Many of us have now had the opportunity to spend considerable time with AI tools and have sorted out for ourselves what types of applications are most productive. For my personal use, I found the greatest value in the use of AI to analyze the notes and highlights I have accumulated over the years to search for insights I might use in my writing projects. I keep most of my notes in Obsidian and one of the more popular posts I have generated focusing on AI and personal notes explained my approach to using the Obsidian AI extension Smart Connections.
As I continue exploring, I have found another approach that others may find useful. This approach uses the Google AI tool NotebookLM. This tool is presently provided at no cost and is easy to use. There is a frustrating mismatch between how most of us use Obsidian and the structure of NotebookLM. Obsidian users typically create many short notes and then create links and tags to allow these notes to be stored and used in the most flexible manner possible. NotebookLM allows the uploading of considerable content into an individual notebook to be explored with AI chats, but limits the number of files that can be included. This combination – many small files in Obsidian and a limited number of files in NotebookLM notebooks – creates a challenge.
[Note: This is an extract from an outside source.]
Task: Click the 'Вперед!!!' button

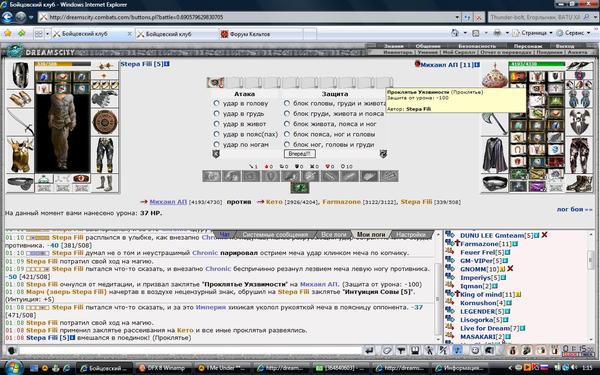Action: [300, 154]
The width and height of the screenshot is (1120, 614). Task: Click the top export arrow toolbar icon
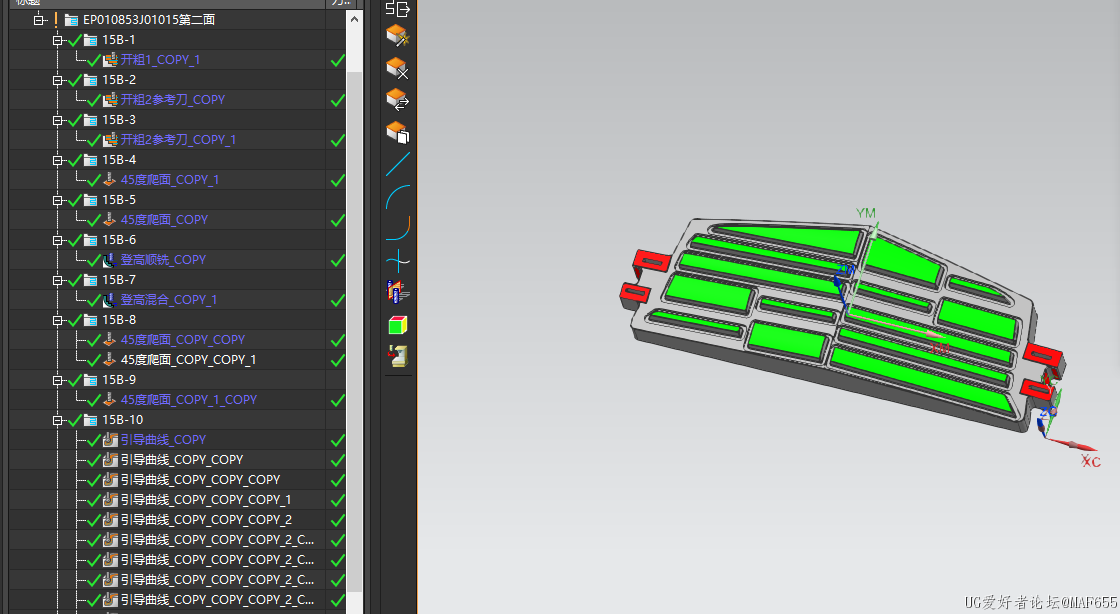tap(398, 9)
Here is my present solution. There is an extension for Obsidian (Better Export PDF) that allows the content from multiple files stored within an Obsidian folder to be exported as a single PDF. You can probably see where this is going. Export the many files in several folders as PDFs and then add these PDFs to NotebookLM.
The Better Export PDF in Obsidian
The following image was captured as I used Obsidian. You can see the multiple folders I have created. After One Better Export has been added to Obsidian, you first right-click (control click) on a folder to bring up various options. The one you want is Export folder to PDF.
Activating this option may leave you confused as the process takes some time to accomplish. You know when things are working properly when you see the names of individual files appear towards the top of the display (red box). When the process of concatenating the files has been completed the complete PDF file will appear in what initially appears as white space. Now you export this large file.
You complete this process additional Obisian folders until you have exported the large PDFs you want to explore in NoteBookLM.
NotebookLM AI Chat
The following image shows a notebook I have created based on three PDFs (Cognitive, Generative, Notetaking). A couple of hundred individual notes are included in these three large files. At the bottom of the image, you should find a prompt I have entered.
For AI tool users, everything should now be more familiar. NotebookLM has responded to my original prompt and I can accept some of the recommendations for related topics I might explore (not shown). NotebookLM offers a way to review the content the AI used to generate the prompt reply (numbers in the red box). Selecting one of these numbers takes you to the section in your input and allows you to explore that context.
Summary
So, this combination of Obsidian and NoteBookLM seems to work well. The key is the Obsidian extension Better Export PDF which allows many Obsidian notes to be combined to address the limited number of files NoteBookLM will accept as input. Give it a try.